A timpani drum roll leads straight to the piano, and Andsnes established the concerto’s recurrent melody with an exciting yet almost conversational tone. His playing was wholly unmannered yet theatrical as he seamlessly shifted from calm to storm. And his immaculate but soulful phrasing, and the balletic lightness of his fingers as they flew across the keyboard suggested an intriguing mix of the romantic and the modern.
The honeyed sound of the orchestra opened the second Adagio movement, with Andsnes bringing countless shadings to even the briefest passage. The work’s final movement, with its feverish folk dance themes, and beautiful work by the winds, evolved into moments of dreamy sensuality and subtle rapture, with a sense of grandeur courtesy of the horns and timpani.
Throughout, Muti and the orchestra were perfectly in sync with Andsnes’ masterful approach, and their admiration for the pianist was notably visible, too. And, following a long, standing ovation, Andsnes returned to the stage for an encore – a beguiling performance of “Gangar (Norwegian March),” one of Grieg’s 66 short solo piano works collected under the umbrella title of “Lyric Pieces.” The delicacy, fleetness and seductive ease with which Andsnes’ hands danced across the keyboard was again in evidence. And clearly he has Grieg’s music encoded in his DNA.

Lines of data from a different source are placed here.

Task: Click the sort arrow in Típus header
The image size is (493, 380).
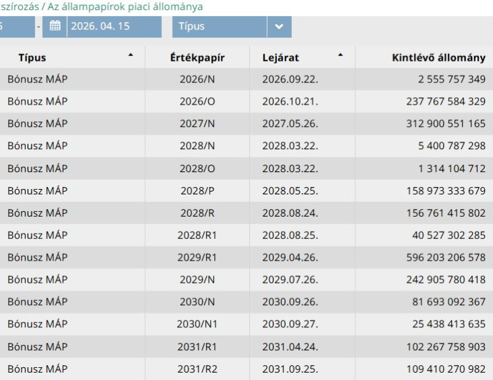Action: tap(131, 55)
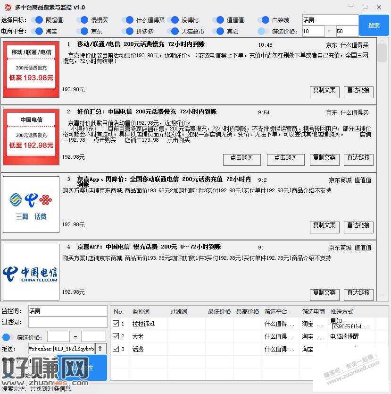Uncheck the 拉拉裤xl monitor row checkbox
The width and height of the screenshot is (391, 394).
click(x=116, y=324)

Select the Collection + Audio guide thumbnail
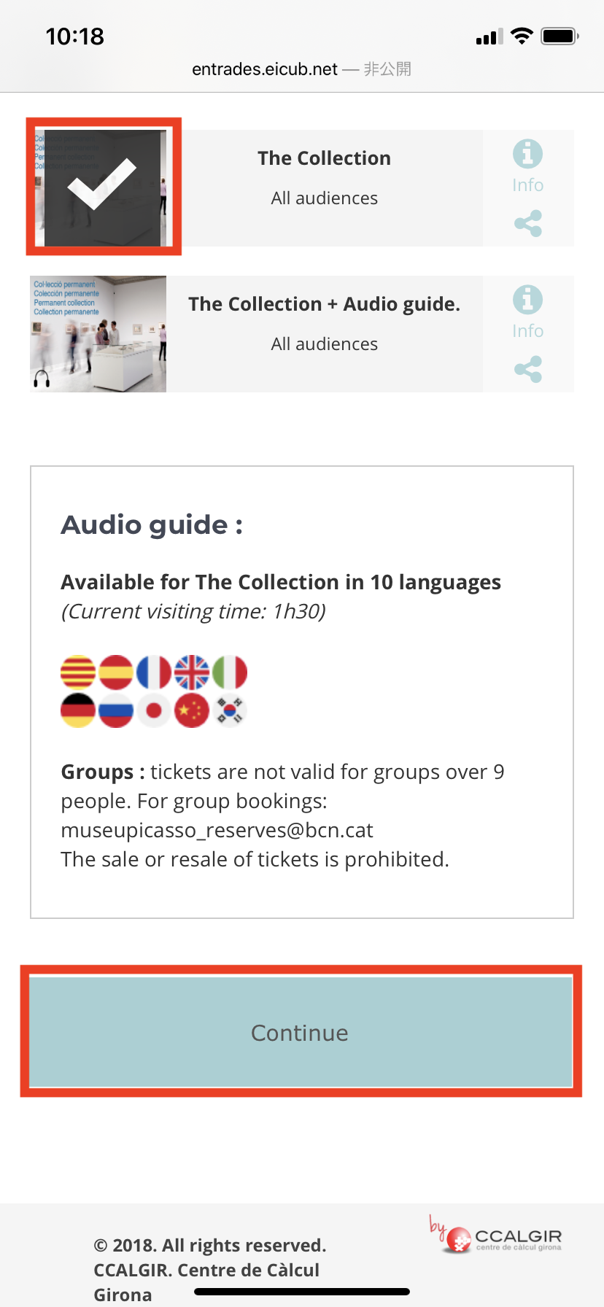click(98, 334)
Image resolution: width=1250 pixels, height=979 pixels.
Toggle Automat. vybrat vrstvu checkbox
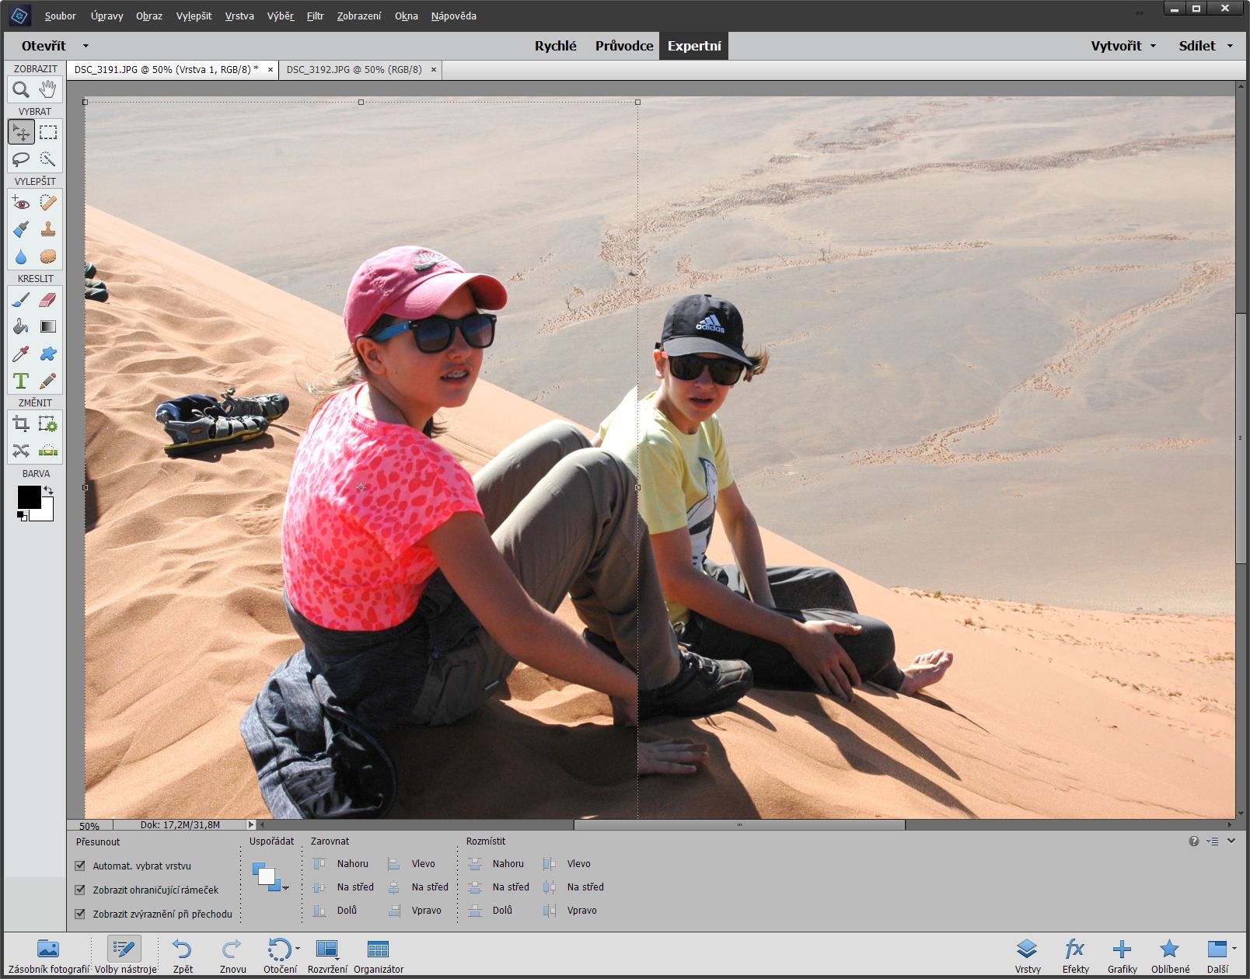pyautogui.click(x=80, y=866)
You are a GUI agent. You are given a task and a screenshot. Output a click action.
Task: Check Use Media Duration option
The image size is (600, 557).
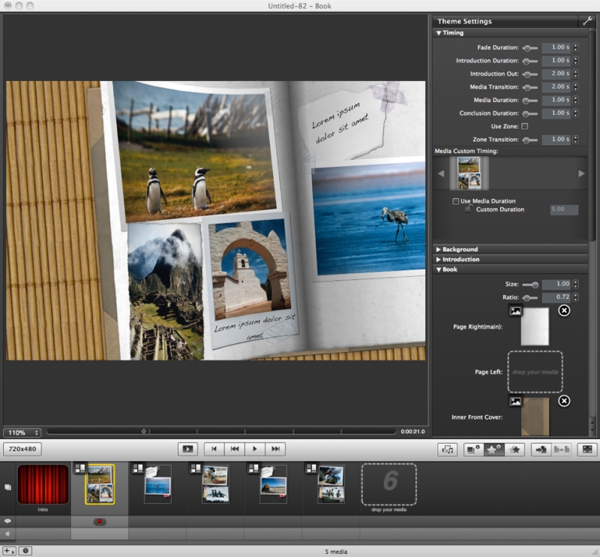tap(456, 201)
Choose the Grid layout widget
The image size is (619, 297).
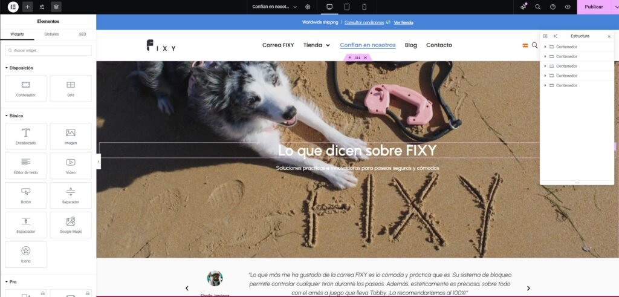tap(71, 88)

The concert’s second half was all Russian, with Scriabin’s brief, moody, aptly titled 1898 piece, “Reverie for Orchestra” (in its first performance by the CSO), as prologue. Beginning with the sound of flutes, and ceding to the strings, it was full of shifting sensations as yearning turned to moments of dark dreams and then calm.
Shostakovich’s “Symphony No. 6,” written in 1939, as the dark clouds of World War II were gathering, is a disconcertingly schizophrenic but fascinating work that brought to mind the vividly colored, exploded geometry of the paintings of his contemporary, Wassily Kandinsky. This is a symphony in the form of a most intriguing sound experiment – full of twists and turns and a terrific use of a wide array of instruments.

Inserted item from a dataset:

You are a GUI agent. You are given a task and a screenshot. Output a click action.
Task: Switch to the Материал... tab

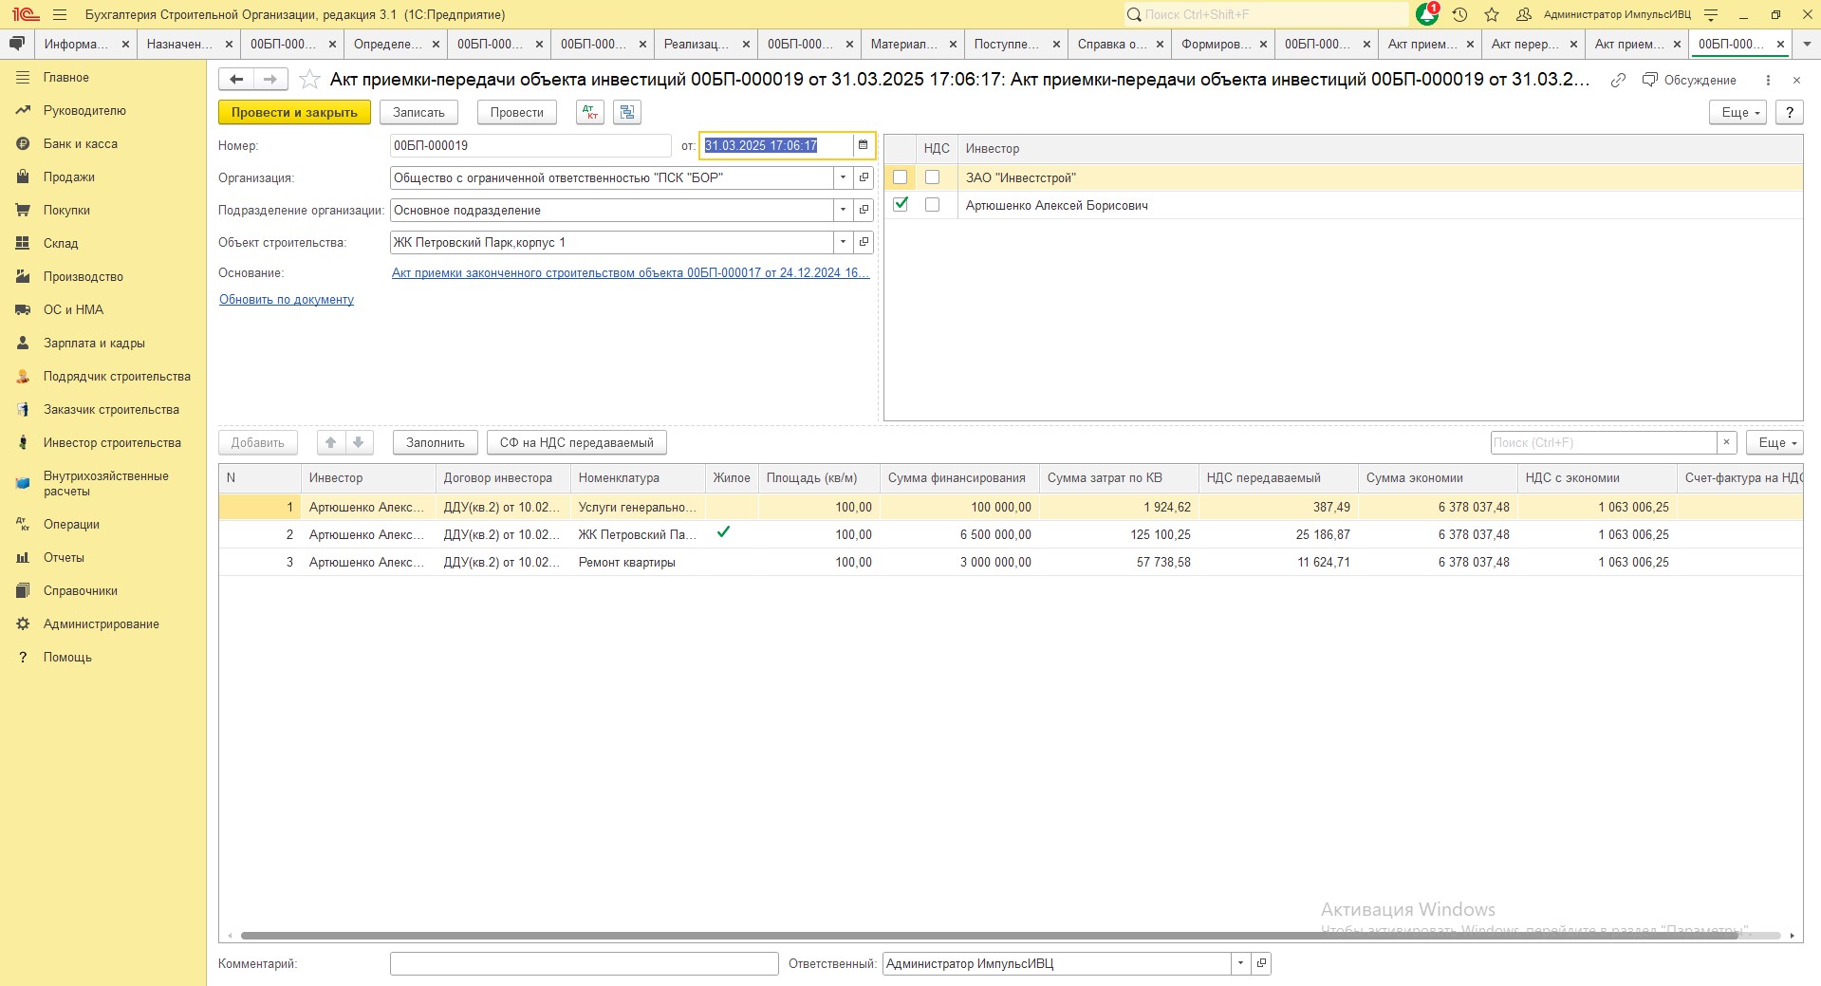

The opening movement of the work begins with the low strings sounding a yearning, anguished, melancholic theme at once astringent and lush, with the serpentine lines of the piccolo and the harp adding color, and the clarinet, horns and timpani moving in to generate a great, ominous storm. Then it is a quick switch to an introspective mood and a sense of suspension that ends with the gentle hum of timpani courtesy of the excellent David Herbert (a busy man throughout the evening).
A blithe and playful tone took over in the second movement, with raucous playing from the violins, the flutes and other winds, and xylophone and percussion, all leading to a great climactic swirl of energy. And then it was on to the third movement – a wildly exuberant gallop embellished with horns, drums, cymbals and more – a celebratory, almost circus-like romp with Muti adding a final jump to signal the crazy fun was over.

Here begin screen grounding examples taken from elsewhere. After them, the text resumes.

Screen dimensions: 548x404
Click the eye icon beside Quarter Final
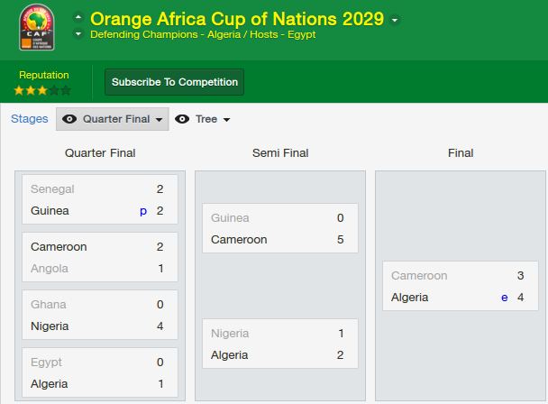69,119
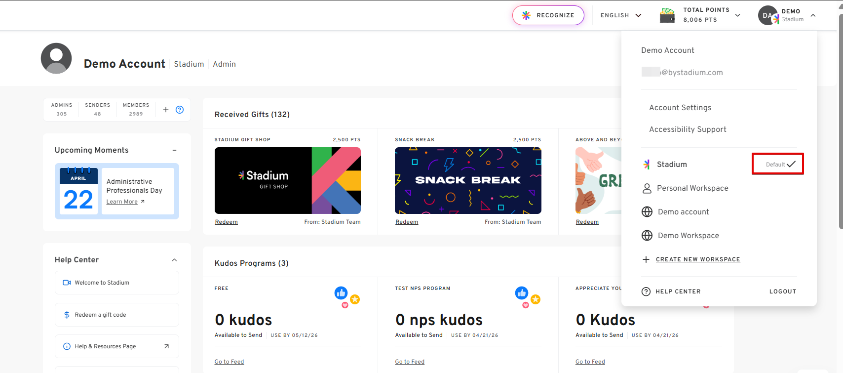
Task: Click the Default checkmark for Stadium workspace
Action: point(791,164)
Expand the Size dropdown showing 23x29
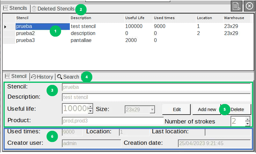This screenshot has height=154, width=256. point(152,109)
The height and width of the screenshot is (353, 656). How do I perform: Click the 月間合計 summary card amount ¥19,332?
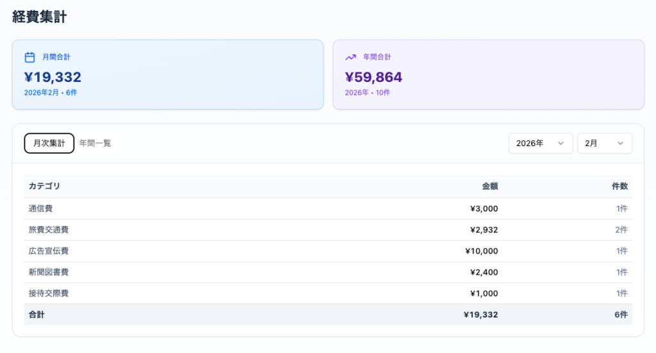point(53,78)
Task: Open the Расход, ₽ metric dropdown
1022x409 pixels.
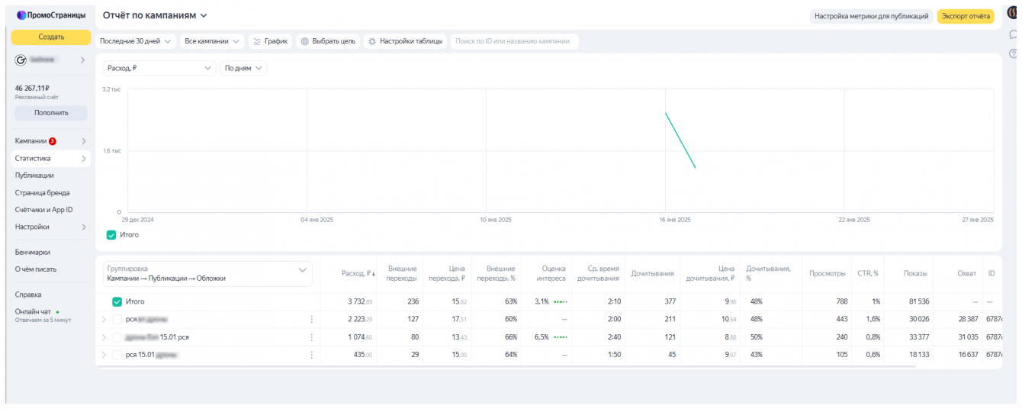Action: (159, 68)
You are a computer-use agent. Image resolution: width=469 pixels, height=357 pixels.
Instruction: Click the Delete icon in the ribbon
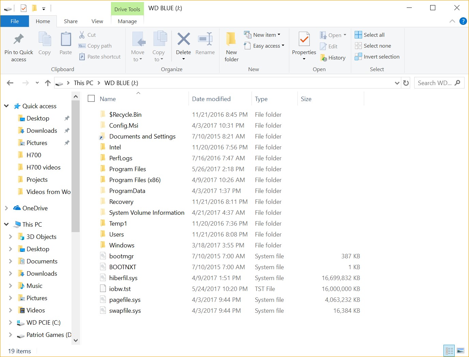183,39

And now it’s on to Saturday evening’s annual Gala concert (with Andsnes reprising the Grieg “Piano Concerto” on a program that also includes music by Verdi, Suppe and Tchaikovsky); a season that will celebrate the 250th anniversary of Beethoven’s birth with Muti leading the CSO in performances of all nine of the composer’s symphonies; and performances by six solo artists of the composer’s 32 piano sonatas. And there is much more, too.